• **Your objective**:
Each entry that follows should be set down precisely, with its pictures removed.

──────── Records provided ────────

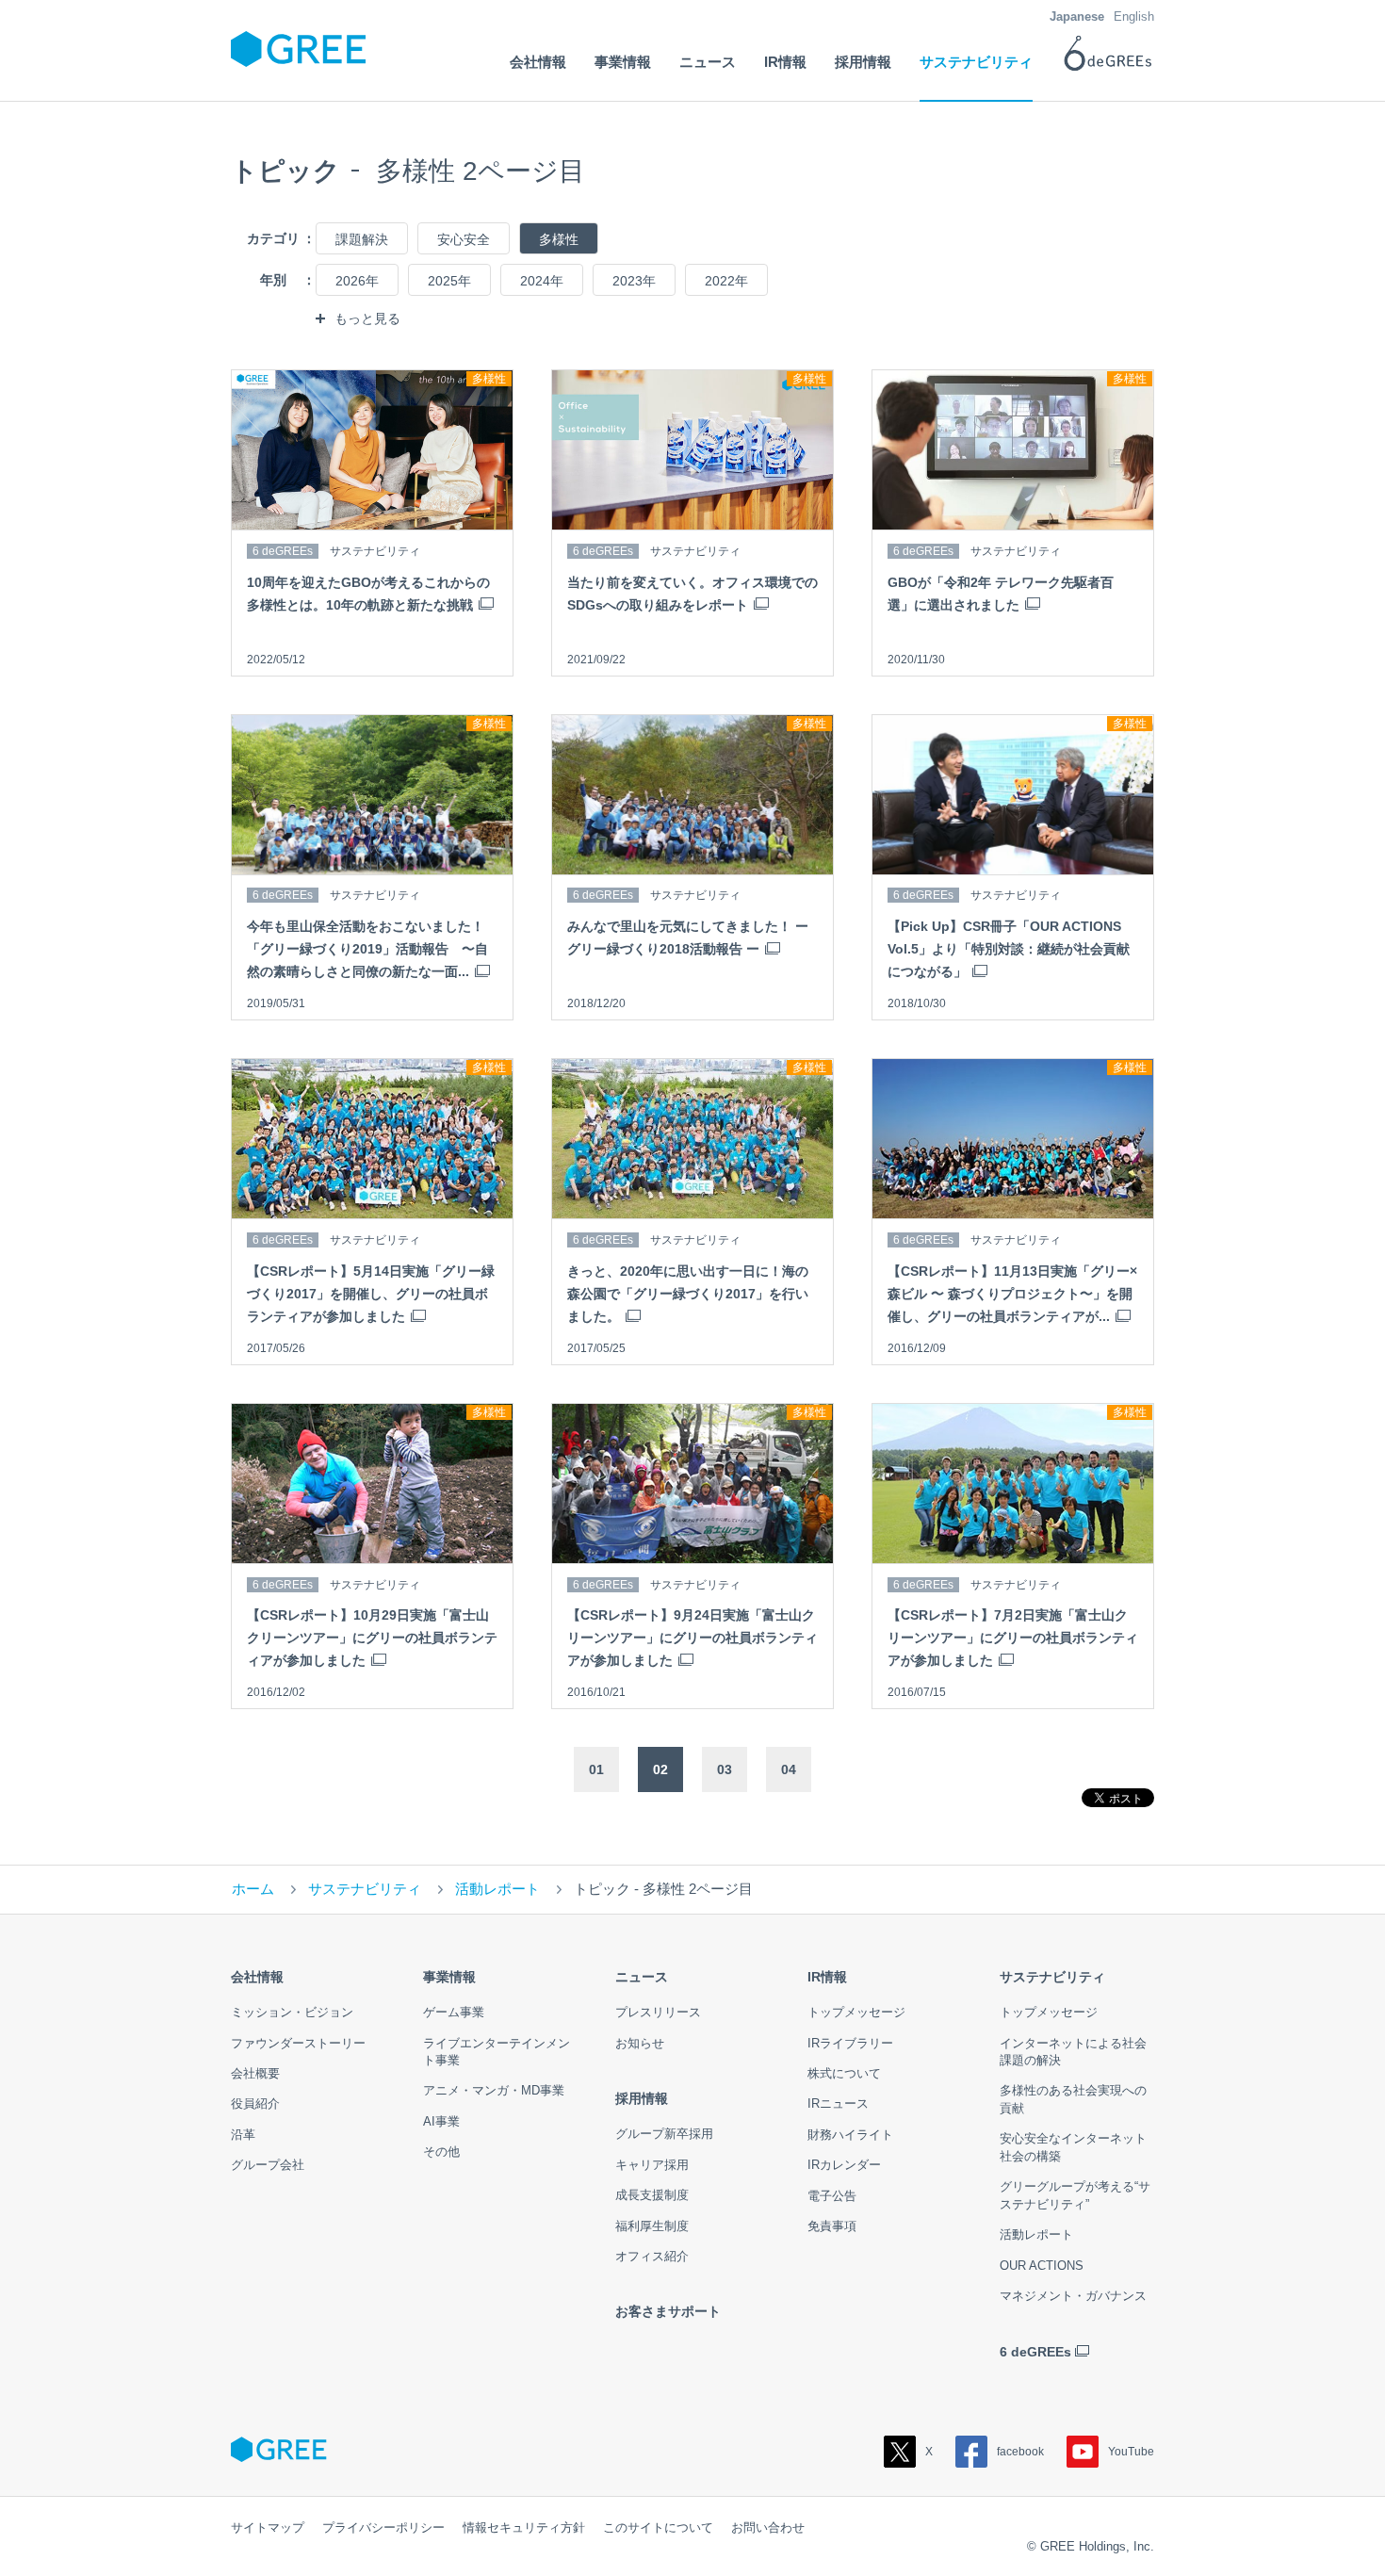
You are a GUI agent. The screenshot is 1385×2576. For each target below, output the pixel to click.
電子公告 (831, 2196)
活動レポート (497, 1889)
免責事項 (831, 2226)
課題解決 (361, 239)
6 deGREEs (1035, 2351)
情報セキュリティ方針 (524, 2527)
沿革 (243, 2135)
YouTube (1131, 2451)
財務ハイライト (850, 2135)
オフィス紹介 (652, 2256)
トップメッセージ (856, 2012)
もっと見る (367, 318)
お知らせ (639, 2043)
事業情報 (449, 1976)
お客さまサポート (668, 2311)
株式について (844, 2073)
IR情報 (827, 1976)
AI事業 (441, 2121)
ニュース (641, 1976)
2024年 (541, 280)
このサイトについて (658, 2527)
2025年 (449, 280)
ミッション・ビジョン (292, 2012)
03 (724, 1769)
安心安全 (463, 239)
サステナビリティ (364, 1889)
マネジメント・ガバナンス (1073, 2296)
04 (788, 1769)
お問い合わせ (768, 2527)
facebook (1020, 2451)
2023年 (634, 280)
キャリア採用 (652, 2165)
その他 (441, 2151)
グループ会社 (267, 2165)
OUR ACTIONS (1042, 2265)
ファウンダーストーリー (298, 2043)
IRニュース (838, 2103)
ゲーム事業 (453, 2012)
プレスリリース (658, 2012)
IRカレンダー (844, 2165)
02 (660, 1769)
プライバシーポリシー (383, 2527)
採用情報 (641, 2098)
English (1134, 16)
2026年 (357, 280)
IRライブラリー (850, 2043)
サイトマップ (267, 2527)
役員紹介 (255, 2103)
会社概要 (255, 2073)
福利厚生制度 (652, 2226)
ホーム (253, 1889)
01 (596, 1769)
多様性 (558, 239)
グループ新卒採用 (664, 2134)
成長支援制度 (652, 2195)
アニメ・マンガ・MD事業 (493, 2090)
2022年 (726, 280)
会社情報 (257, 1976)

────────

• **Output for this exercise**:
You are a GUI agent. The screenshot is 1385×2576. For each target below, output the pixel to click.
電子公告 (831, 2196)
活動レポート (497, 1889)
免責事項 (831, 2226)
課題解決 (361, 239)
6 deGREEs (1035, 2351)
情報セキュリティ方針 (524, 2527)
沿革 (243, 2135)
YouTube (1131, 2451)
財務ハイライト (850, 2135)
オフィス紹介 (652, 2256)
トップメッセージ (856, 2012)
もっと見る (367, 318)
お知らせ (639, 2043)
事業情報 (449, 1976)
お客さまサポート (668, 2311)
株式について (844, 2073)
IR情報 (827, 1976)
AI事業 (441, 2121)
ニュース (641, 1976)
2024年 (541, 280)
このサイトについて (658, 2527)
2025年 (449, 280)
ミッション・ビジョン (292, 2012)
03 (724, 1769)
安心安全 (463, 239)
サステナビリティ (364, 1889)
マネジメント・ガバナンス (1073, 2296)
04 (788, 1769)
お問い合わせ (768, 2527)
facebook (1020, 2451)
2023年 (634, 280)
キャリア採用 (652, 2165)
その他 (441, 2151)
グループ会社 (267, 2165)
OUR ACTIONS (1042, 2265)
ファウンダーストーリー (298, 2043)
IRニュース (838, 2103)
ゲーム事業 (453, 2012)
プレスリリース (658, 2012)
IRカレンダー (844, 2165)
02 (660, 1769)
プライバシーポリシー (383, 2527)
採用情報 (641, 2098)
English (1134, 16)
2026年 (357, 280)
IRライブラリー (850, 2043)
サイトマップ (267, 2527)
役員紹介 (255, 2103)
会社概要 (255, 2073)
福利厚生制度 (652, 2226)
ホーム (253, 1889)
01 (596, 1769)
多様性 (558, 239)
グループ新卒採用 (664, 2134)
成長支援制度 (652, 2195)
アニメ・マンガ・MD事業 (493, 2090)
2022年 (726, 280)
会社情報 (257, 1976)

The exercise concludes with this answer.